In den nächsten Jahren wird die Frage, ob Russland die ehemaligen Sowjetrepubliken wieder an sich binden kann oder nicht angesichts der neuen Sicherheitsgefahren in der Welt zweitrangig erscheinen - nicht zuletzt, weil es ein russisches Imperium im früheren Sinne nicht mehr geben kann. Ob Russland demokratisch oder zentralistisch regiert wird, den Ideen der Marktwirtschaft oder des Staatskapitalismus folgt, ist angesichts der zu meisternden Gefahren in der Welt von morgen nicht mehr relevant, denn die künftigen Konfliktlinien verlaufen nicht mehr in Ost-West-Richtung, sondern zwischen Nord und Süd. Doch angesichts der Rückkehr Russlands zur autoritären Herrschaft unter Putin hat der Westen sein - nie besonders ausgeprägtes - Interesse an einem gemeinsamen Haus Europa mit Russland aufgegeben. Die für Russland negativen Entwicklungen in Europa treiben das Land deshalb immer weiter nach Asien, in andere Bündnisse, die Verfechter der Idee einer multipolaren Weltordnung sind. In konservativen Teilen der russischen Bevölkerung scheint diese Orientierung auf Widerhall zu stoßen.

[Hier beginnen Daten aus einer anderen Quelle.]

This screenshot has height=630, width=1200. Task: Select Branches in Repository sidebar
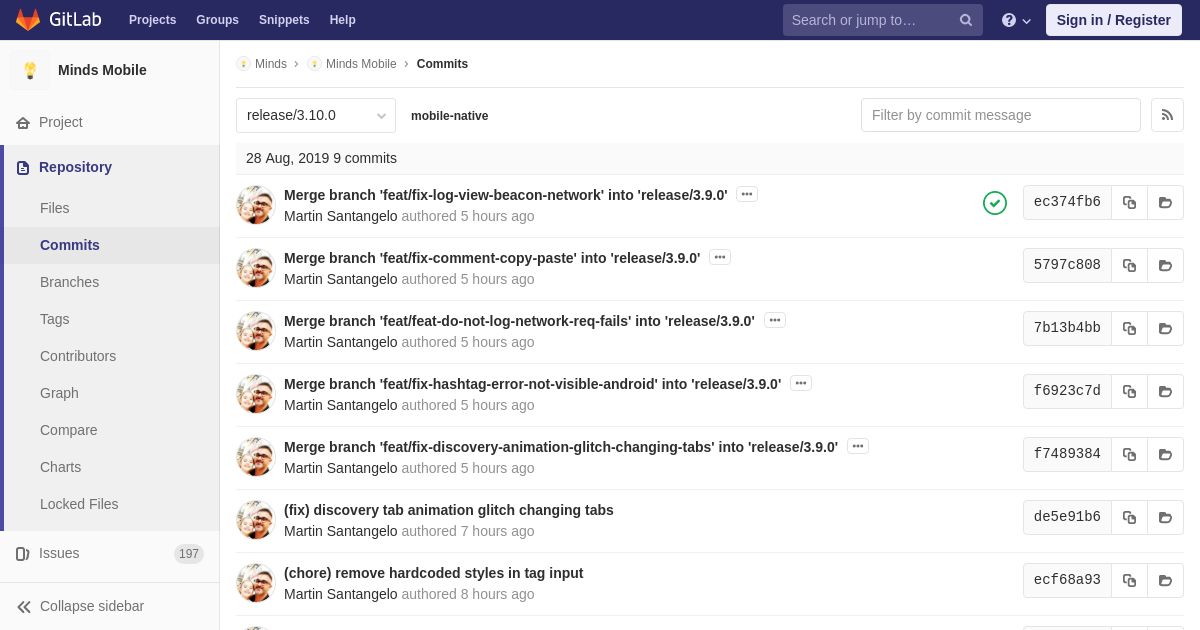[69, 282]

Vorläufiges Fazit: Niemand im globalen Staatengefüge wird freiwillig auf Macht und Einfluss verzichten, und der Westen ist überzeugt von der Zukunftsperspektive seiner "universellen" Werte. Außerdem ist der Westen noch immer vereint, verfügt über das stärkste Militärpotenzial und wird seine Rivalen wie Russland, China, Indien und andere auch künftig gegeneinander auszuspielen suchen. Aber wie lange noch werden die Voraussetzungen dafür wirken?

Der erste Teil dieses Beitrages erschien in Ausgabe 15/2013.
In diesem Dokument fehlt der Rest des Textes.